**Exercises**
A – Answer these questions about the article on the Grokster file-sharing case:
(i) Which court forced Napster to stop operating, and in what year?
(ii) According to the appeals court, what proof would be needed to hold a developer such as Grokster liable?
(iii) About how much is the Usher CD worth, according to the writer?
B – Go on with the article on the Grokster file-sharing case, picking up right after its final paragraph.

**Text provided**
'''

Jurisprudence

You Say Napster, I Say Grokster

What do you do when technology outpaces the law?

The Supreme Court on Friday announced it would hear MGM Studios Inc. v. Grokster Ltd. and StreamCast Networks Inc.—a suit asking whether distributors of peer-to-peer file-sharing software may be held liable for infringing copyrights of the music that gets swapped with such software. To paraphrase the late Warren Zevon, send lawyers, geeks, and money. At the lawyer level, the Grokster case turns on subtle questions of copyright law. To the geek, it turns on technical features of software and Internet architecture. And to the entertainment, electronics, software, communications, and Internet industries, it’s all about money. Billions.

Efforts to understand the file-sharing cases often get bogged down in fine distinctions—the difference between sharing and stealing, for instance—and they founder for a lack of good precedent: Is file sharing like photocopying or like flying a plane over your neighbor’s backyard? The Supreme Court may well have taken this case precisely because that type of legal inquiry is too nuanced for the conflict at hand.

Grokster is, of course, the sequel to Napster. And Napster, the mother of all music-swapping services, was forced in 2001 to abort its operations by the federal 9th Circuit Court of Appeals. Those using Grokster software, however (along with the products of competitive compatriots such as Morpheaus and KaZaA), kept on swappin’. And surprisingly, the same 9th Circuit that shut down Napster ruled Grokster was street-legal. To find a software developer such as Grokster liable, the appeals court ruled, would require proof that the developer actually knew of specific infringements and failed to block them. The court thus saw Napster and Grokster as entirely different digital animals: Napster provided a centralized service to facilitate music file sharing, following the classic Internet model in which the consumer connected to Napster’s central Web site to transact business through Napster’s server. Grokster and other similar peer-to-peer operations, however, don’t involve a middleman. In a peer-to-peer distribution network, information does not sit on a central server. Instead, every user’s computer makes information available to every other user’s computer in the network. The 9th Circuit found these distinctions enough to take Grokster off the legal hook. The music industry appealed.

There is a generational dynamic here that gives the Grokster case a special cultural resonance. My kids understand that if they walk into a Wal-Mart and pilfer an Usher CD, they’re stealing about $12’s worth of somebody else’s property. My kids have a much harder time grasping the notion that if they download all those same Usher songs, they’re also stealing somebody else’s property—maybe not quite the full $12’s worth since the plastic disk, the liner notes, and packaging all count for something, but certainly most of the $12 since the real value rests not in the plastic but the musical performance digitally embedded in it.

'''

**Supplied material**

'''

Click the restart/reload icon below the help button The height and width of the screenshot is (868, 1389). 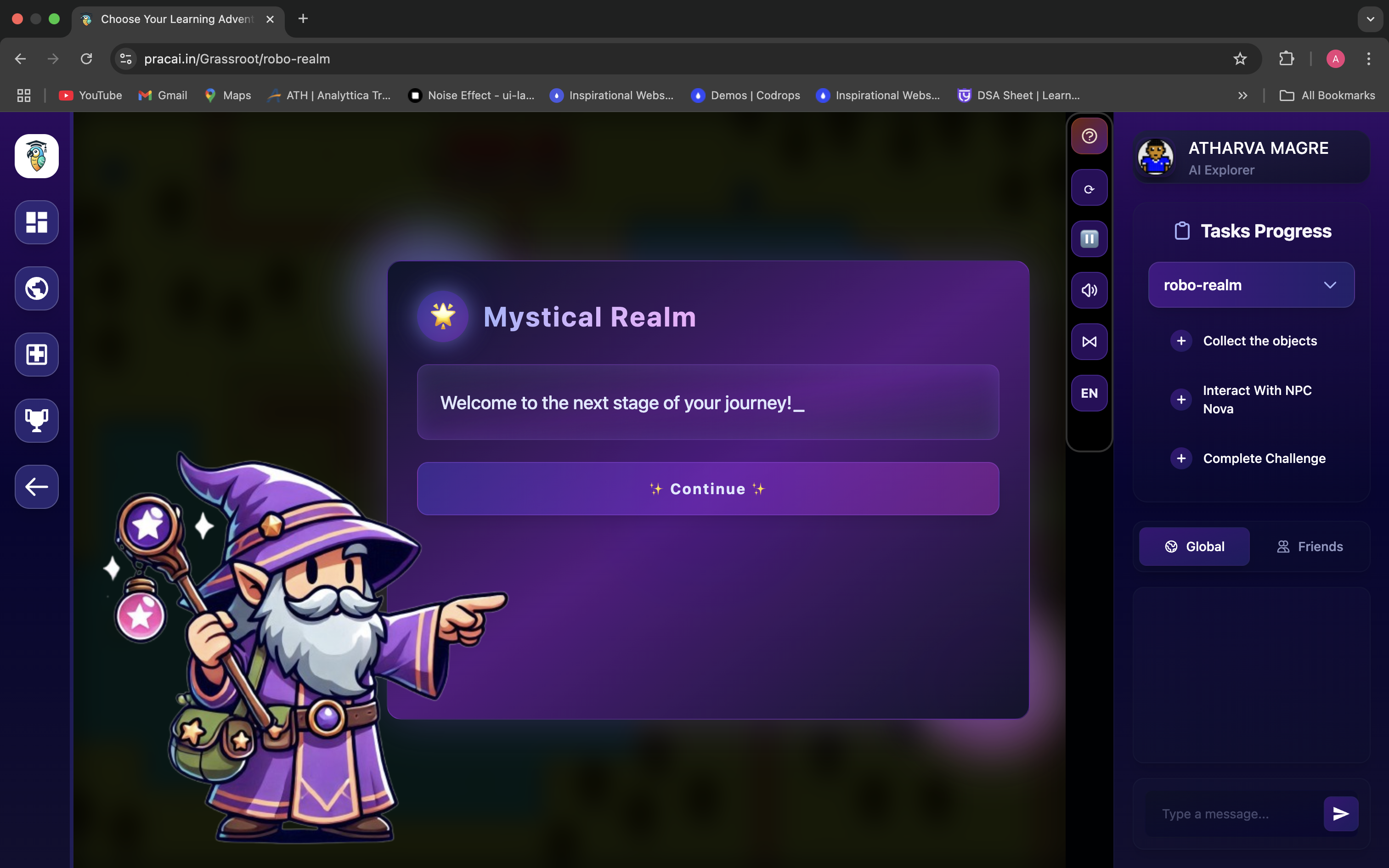click(1089, 187)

'''

**Answers per task**
A –
(i) The federal 9th Circuit Court of Appeals, in 2001.
(ii) Proof that the developer actually knew of specific infringements and failed to block them.
(iii) About $12.

B –
Lawrence Lessig, an engaging law professor and writer, likes to point out that changes in technology often force changes in the law. He uses as a vivid example the old rule of property that held that a person owned not only the surface of his or her land, but the airspace above it and all the ground beneath it—from the center of the earth to the heavens. When airplanes came along, however, that old law had to yield, or air travel would have been impossible. It would not have been tenable to require that pilots secure permission before flying over the property of others, even though the law had for centuries treated intrusion on someone’s airspace as a trespass. Lessig also argues that it makes no sense to treat a whole generation of American downloaders as pirates and criminals. By analogy to the planes, he urges that if the law treats all these kids as lawbreakers, then something is wrong with the law, not the kids.

But is Lessig right or just clever? If you use the Internet to rip off the entire content of somebody’s movie or CD to avoid purchasing it yourself, isn’t it a little more serious than a fly-over? These are the kinds of gauzy hypotheticals the courts are now poised to resolve.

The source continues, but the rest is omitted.